In view of Starlicker's respective track records it's perhaps unsurprising that its collective music is full of out-of-kilter rhythmic vitality. What's surprising however is the full sound they get from limited resources, as on "Vodou Cinque" where Herndon's work borders on hyperactive for as long as it takes the ear to adjust, but when things fall into place it's clear that the balance between the free and the predetermined is finely, tellingly struck.

On the following "Orange Blossom," Herndon initially nails an almost martial groove before breaking at around the 1:20 mark. What follows is equally marked by a collective vitality, which keeps the ear cocked to Adasiewicz's understated contribution, the nature of which casts him in the role of eye of the storm.

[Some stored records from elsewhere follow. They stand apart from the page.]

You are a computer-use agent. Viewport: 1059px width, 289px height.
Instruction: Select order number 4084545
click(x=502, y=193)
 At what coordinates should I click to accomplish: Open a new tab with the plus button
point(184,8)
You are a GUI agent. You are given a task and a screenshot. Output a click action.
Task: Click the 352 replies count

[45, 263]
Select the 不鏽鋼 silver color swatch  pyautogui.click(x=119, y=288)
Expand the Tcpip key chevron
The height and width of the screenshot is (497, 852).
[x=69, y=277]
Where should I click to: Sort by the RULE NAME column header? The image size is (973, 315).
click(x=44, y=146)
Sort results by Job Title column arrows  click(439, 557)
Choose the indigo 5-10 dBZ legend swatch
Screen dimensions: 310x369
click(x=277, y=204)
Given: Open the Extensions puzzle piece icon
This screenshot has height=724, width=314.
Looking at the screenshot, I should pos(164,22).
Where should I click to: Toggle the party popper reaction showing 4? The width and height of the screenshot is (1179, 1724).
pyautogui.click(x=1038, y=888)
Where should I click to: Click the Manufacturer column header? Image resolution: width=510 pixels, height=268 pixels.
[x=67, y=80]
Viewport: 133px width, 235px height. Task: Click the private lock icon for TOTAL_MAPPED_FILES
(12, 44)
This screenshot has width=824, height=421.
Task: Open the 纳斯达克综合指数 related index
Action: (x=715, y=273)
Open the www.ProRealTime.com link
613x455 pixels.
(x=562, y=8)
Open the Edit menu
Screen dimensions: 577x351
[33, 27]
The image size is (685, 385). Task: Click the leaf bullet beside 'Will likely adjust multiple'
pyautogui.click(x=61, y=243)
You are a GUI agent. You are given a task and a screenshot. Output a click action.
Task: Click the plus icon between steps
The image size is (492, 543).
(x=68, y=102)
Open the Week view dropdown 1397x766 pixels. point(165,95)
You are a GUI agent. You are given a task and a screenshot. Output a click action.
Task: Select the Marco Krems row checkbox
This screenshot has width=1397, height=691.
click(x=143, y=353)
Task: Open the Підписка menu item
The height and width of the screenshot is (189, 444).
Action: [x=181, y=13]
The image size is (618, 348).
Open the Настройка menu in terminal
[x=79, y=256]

It could be argued that Mazurek is a player who takes his cues from Don Cherry but the point is of limited utility, especially in view of his work on the highly reflective "Triple Hex," which over the course of its lengthy exposition is an exercise in contrasts. It would be misleading to say that Herndon is restrained by comparison to a lot of his work, considering he provides all the drive that's called for, but it becomes clear that Mazurek is intent on reconciling the music—something which he does admirably, even while he emphasizes how the apparently contradictory can make for creative tension.

Track Listing: Double Demon; Vodou Cinque; Orange Blossom; Andromeda; Triple Hex; Skull Cave.

Personnel: Rob Mazurek: cornet; Jason Adasiewicz: vibraphone; John Herndon: drums.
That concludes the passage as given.